Thursday, July 08, 2010

Pope Benedict on discerning "true prayer"

And here, I would like to say a second thing: true prayer is in fact not foreign to reality. If praying alienated you, took you away from your real life, beware: it would not be true prayer! On the contrary, dialogue with God is the guarantee of truth, of truthfulness with oneself and with others and, therefore, of liberty. To be with God, to listen to his Word, in the Gospel, in the liturgy of the Church, defends us from the fascinations of pride and of presumption, from fashions and conformism, and gives us the strength to be truly free, including from certain temptations masked as good things.

You asked me: how can we be in the world without being of the world? I answer you: precisely thanks to prayer, to personal contact with God. It is not about multiplying words -- Jesus already said that -- but of being in the presence of God, of making one's own, in one's mind and heart, the phrases of the "Our Father," which embrace all the problems of our life, and also of adoring the Eucharist, meditating on the Gospel in our rooms, or participating with recollection in the liturgy. All this does not separate us from life, but helps us to be ourselves in every environment, faithful to God's voice that speaks to our consciences, free from the conditioning of the moment. [...]

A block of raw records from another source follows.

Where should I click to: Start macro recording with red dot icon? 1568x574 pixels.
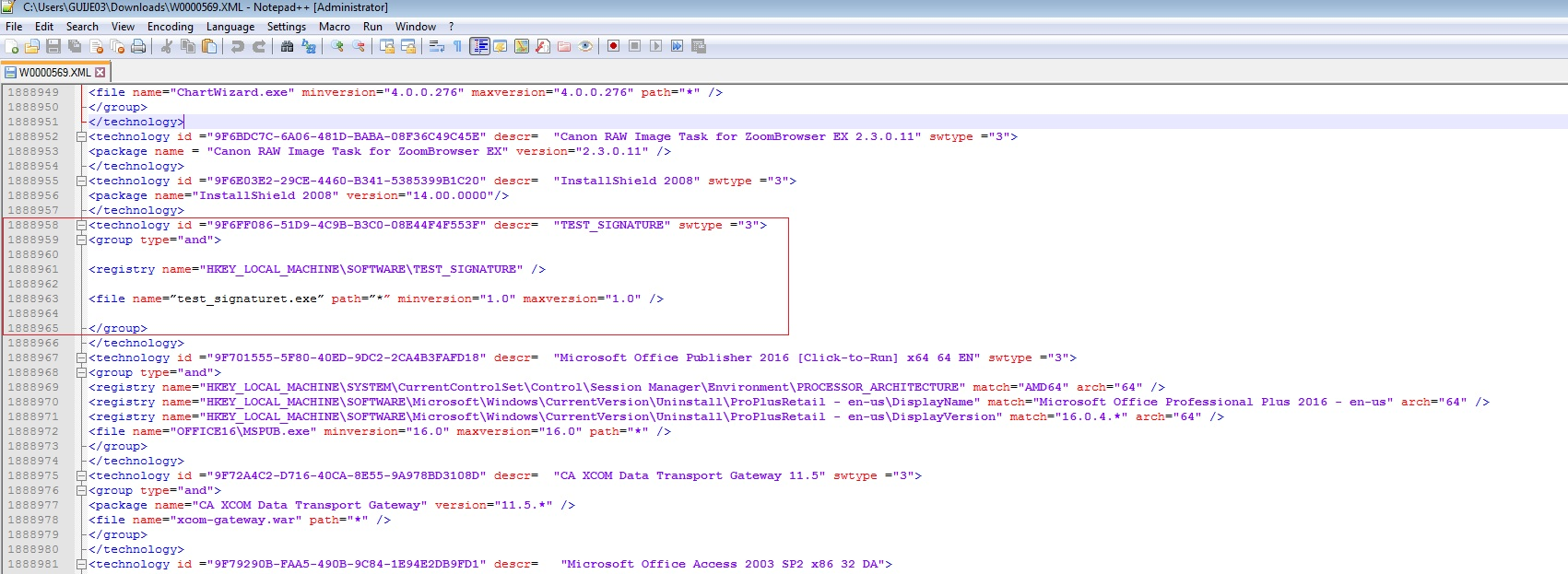[613, 46]
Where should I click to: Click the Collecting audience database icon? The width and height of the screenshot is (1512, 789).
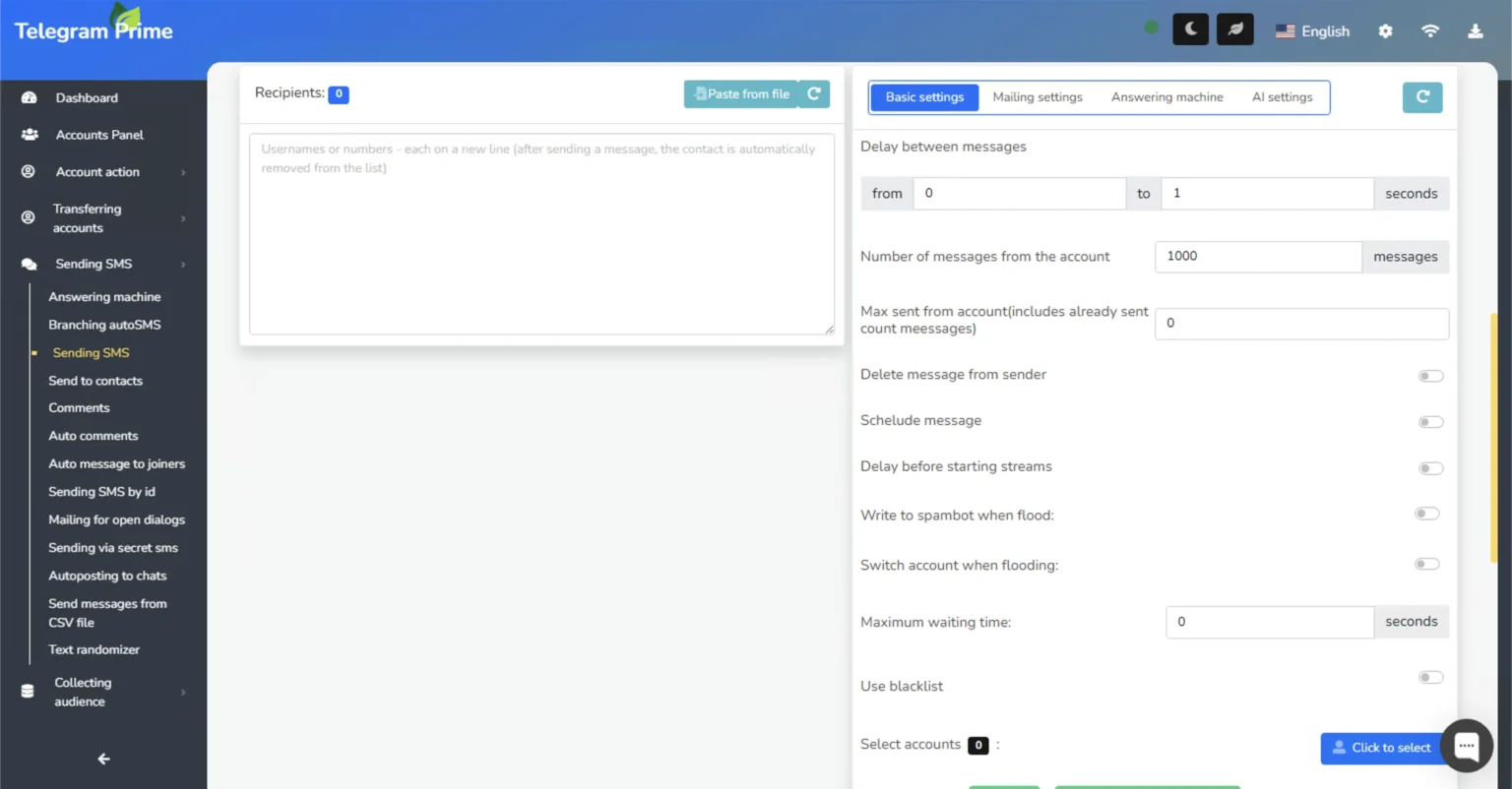(28, 691)

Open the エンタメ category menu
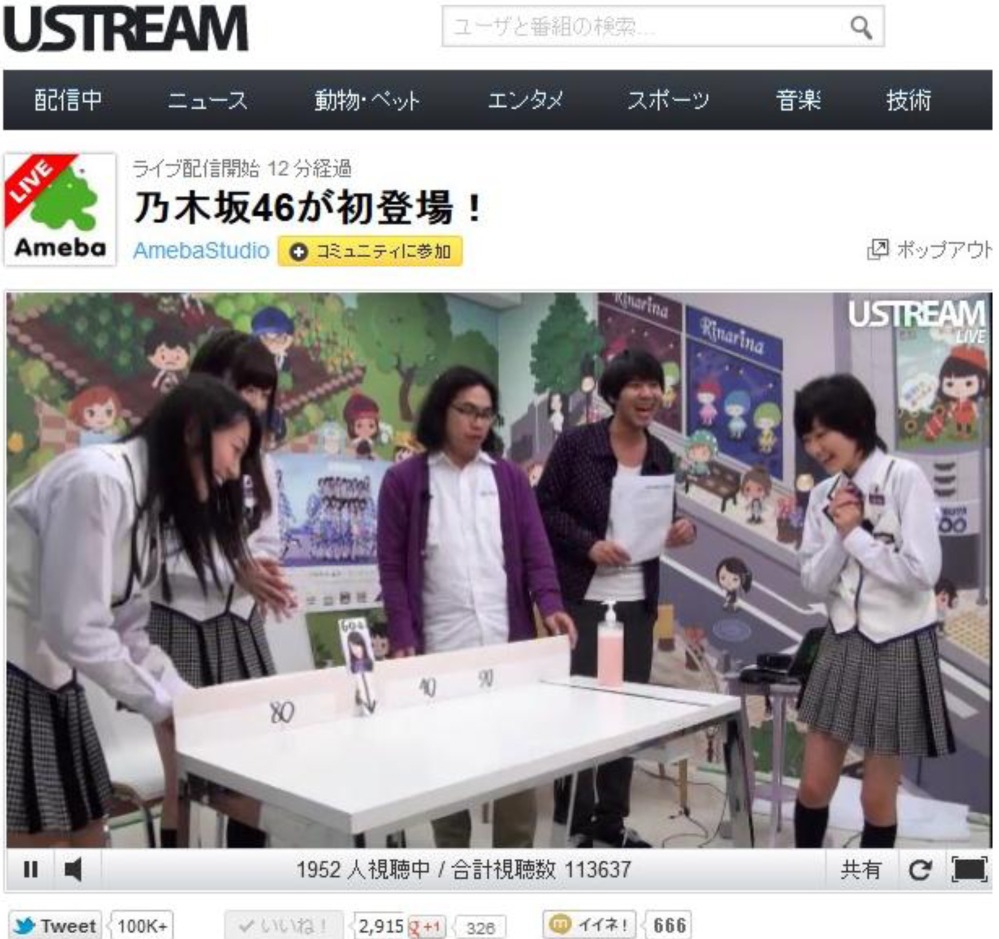[525, 100]
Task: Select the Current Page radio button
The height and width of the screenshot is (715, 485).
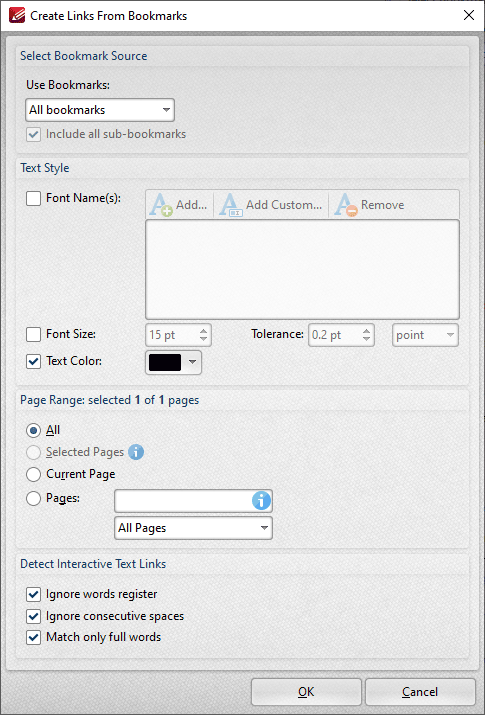Action: click(x=33, y=475)
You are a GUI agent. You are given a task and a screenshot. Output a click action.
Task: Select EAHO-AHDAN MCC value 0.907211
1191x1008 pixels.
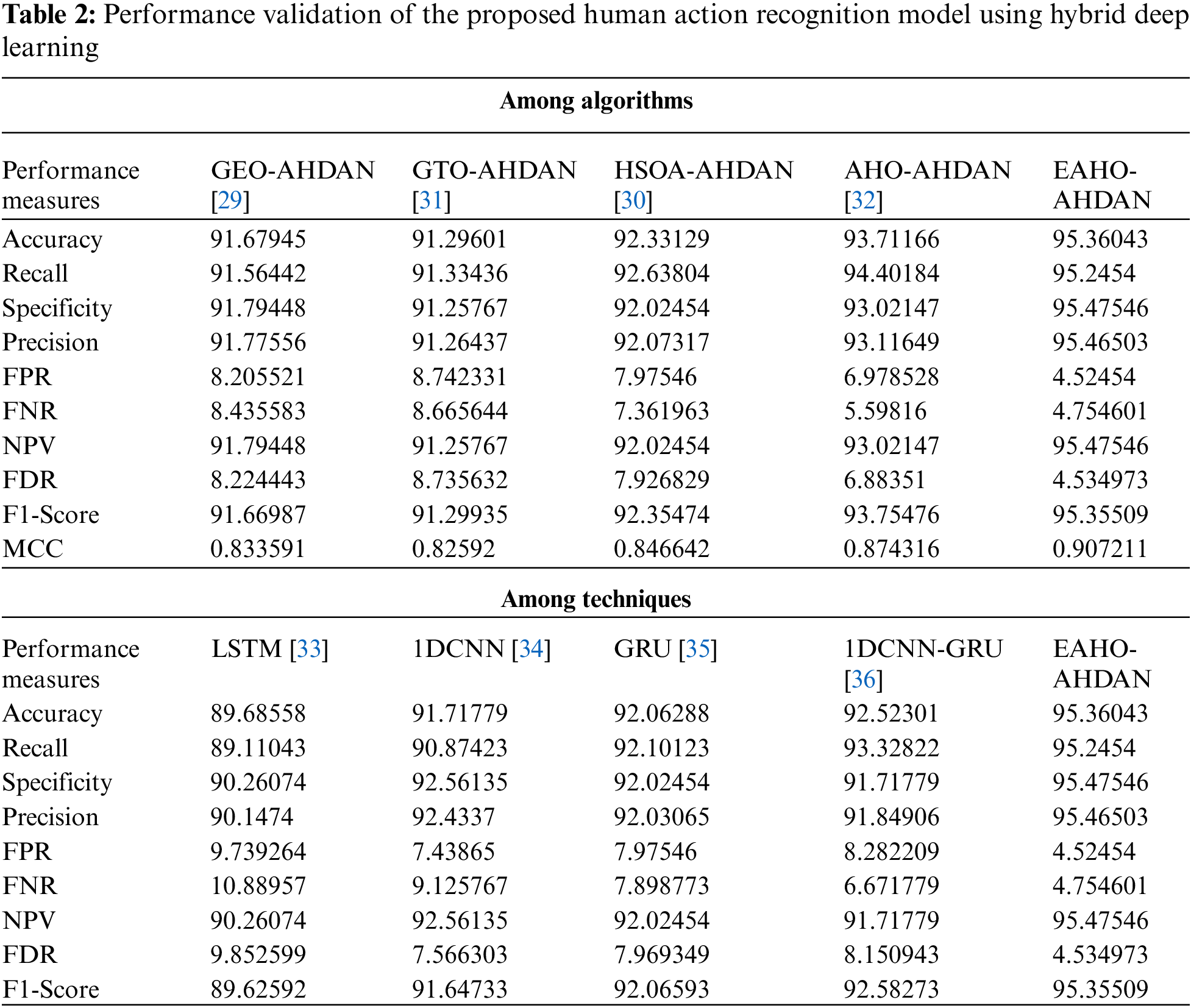coord(1100,549)
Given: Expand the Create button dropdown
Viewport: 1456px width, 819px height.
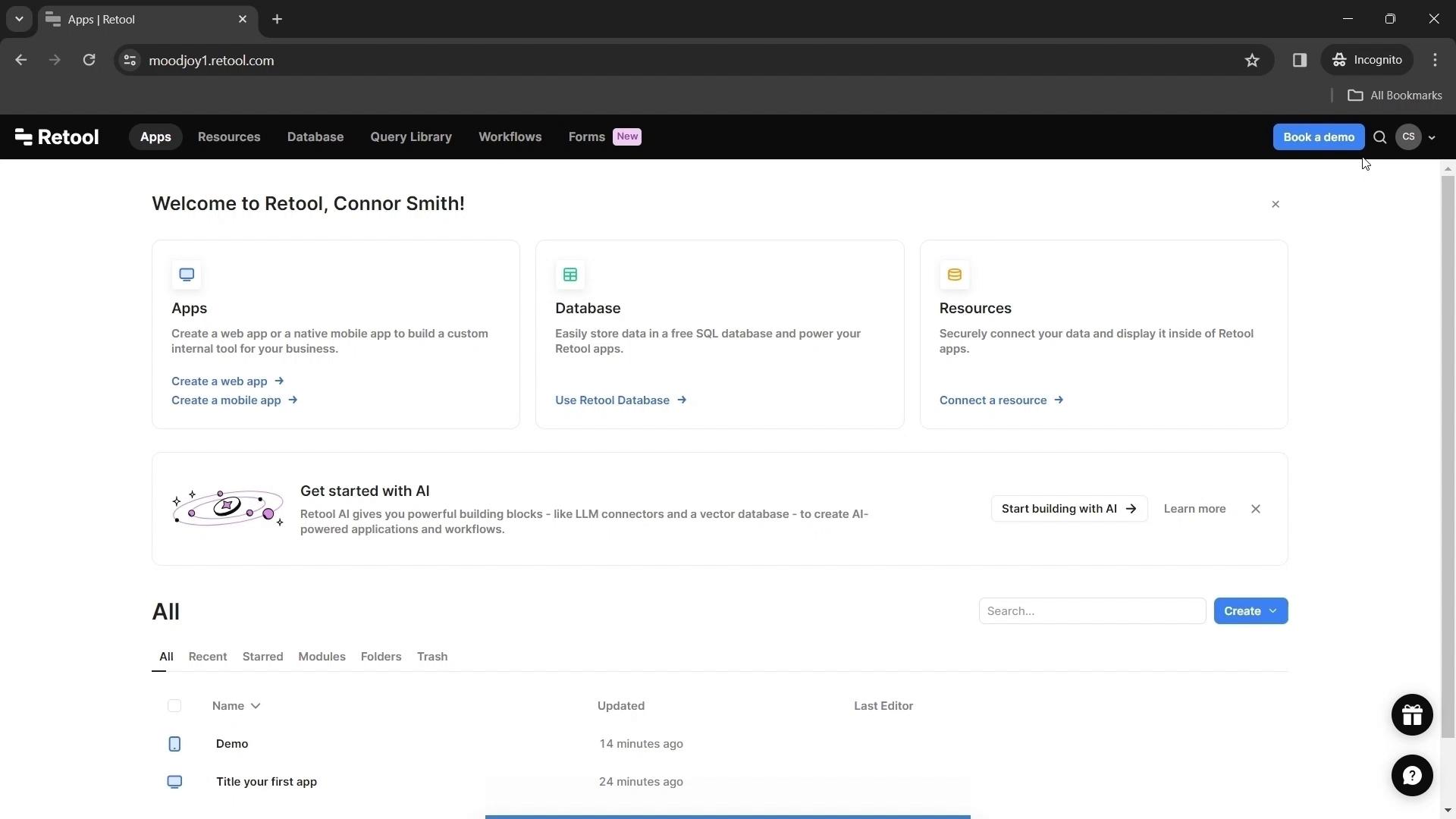Looking at the screenshot, I should [1273, 611].
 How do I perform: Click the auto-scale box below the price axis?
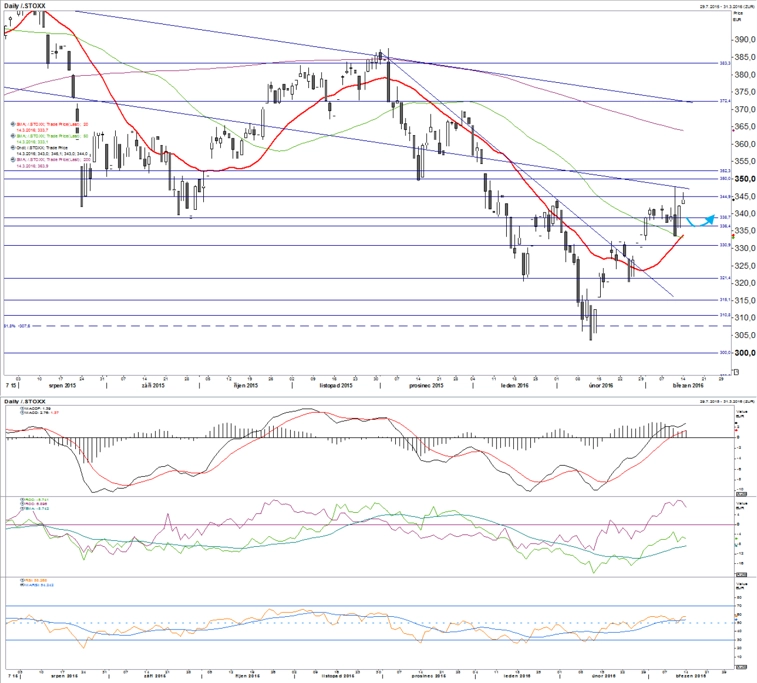click(736, 371)
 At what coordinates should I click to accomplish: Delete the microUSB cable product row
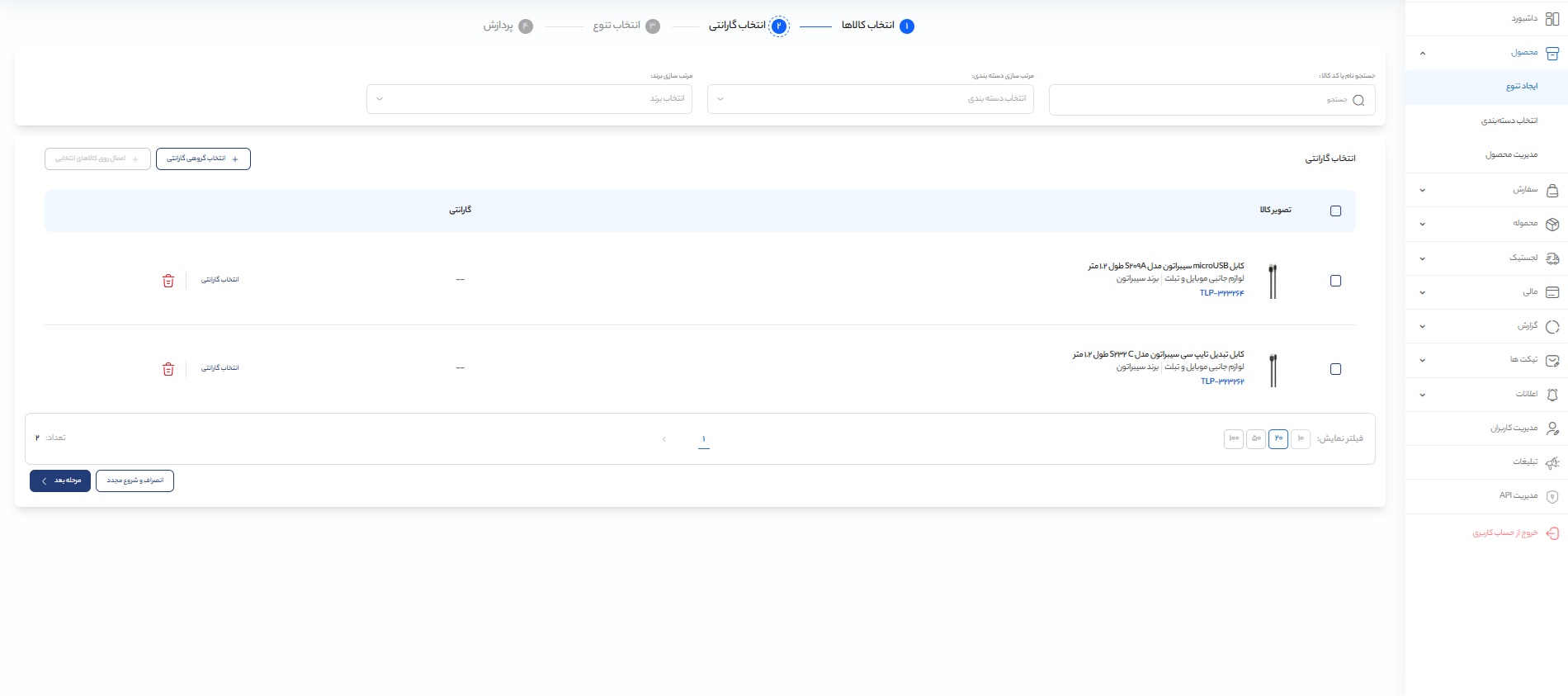168,281
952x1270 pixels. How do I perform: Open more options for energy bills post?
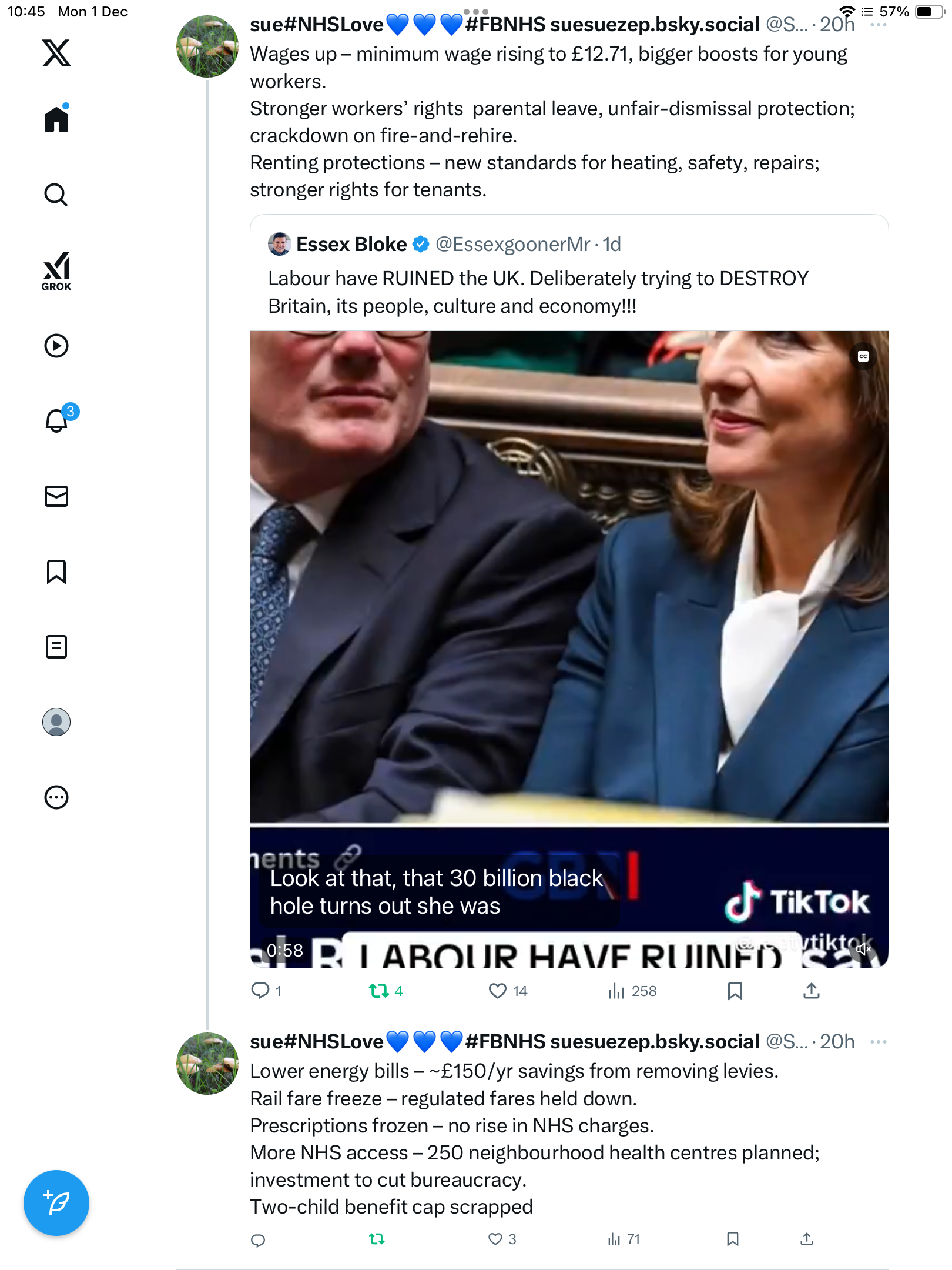[879, 1042]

Dear friends! Faith and prayer do not resolve problems, but enable one to address them with a new light and strength, in a way fitting to man, and also more serenely and effectively. If we look at the history of the Church, we will see that it is rich in figures of saints and blesseds who, precisely beginning with an intense and constant dialogue with God, illumined by faith, were always able to find new, creative solutions to respond to concrete human needs in every century: health, education, work, etc. Their daring was animated by the Holy Spirit and by a strong and generous love of brothers, especially of the weakest and most underprivileged.

Transcription of Benedict XVI's Sunday address to young people in the cathedral of Sulmona. The Pope made a one-day trip to the region, which was devastated by an earthquake in 2009.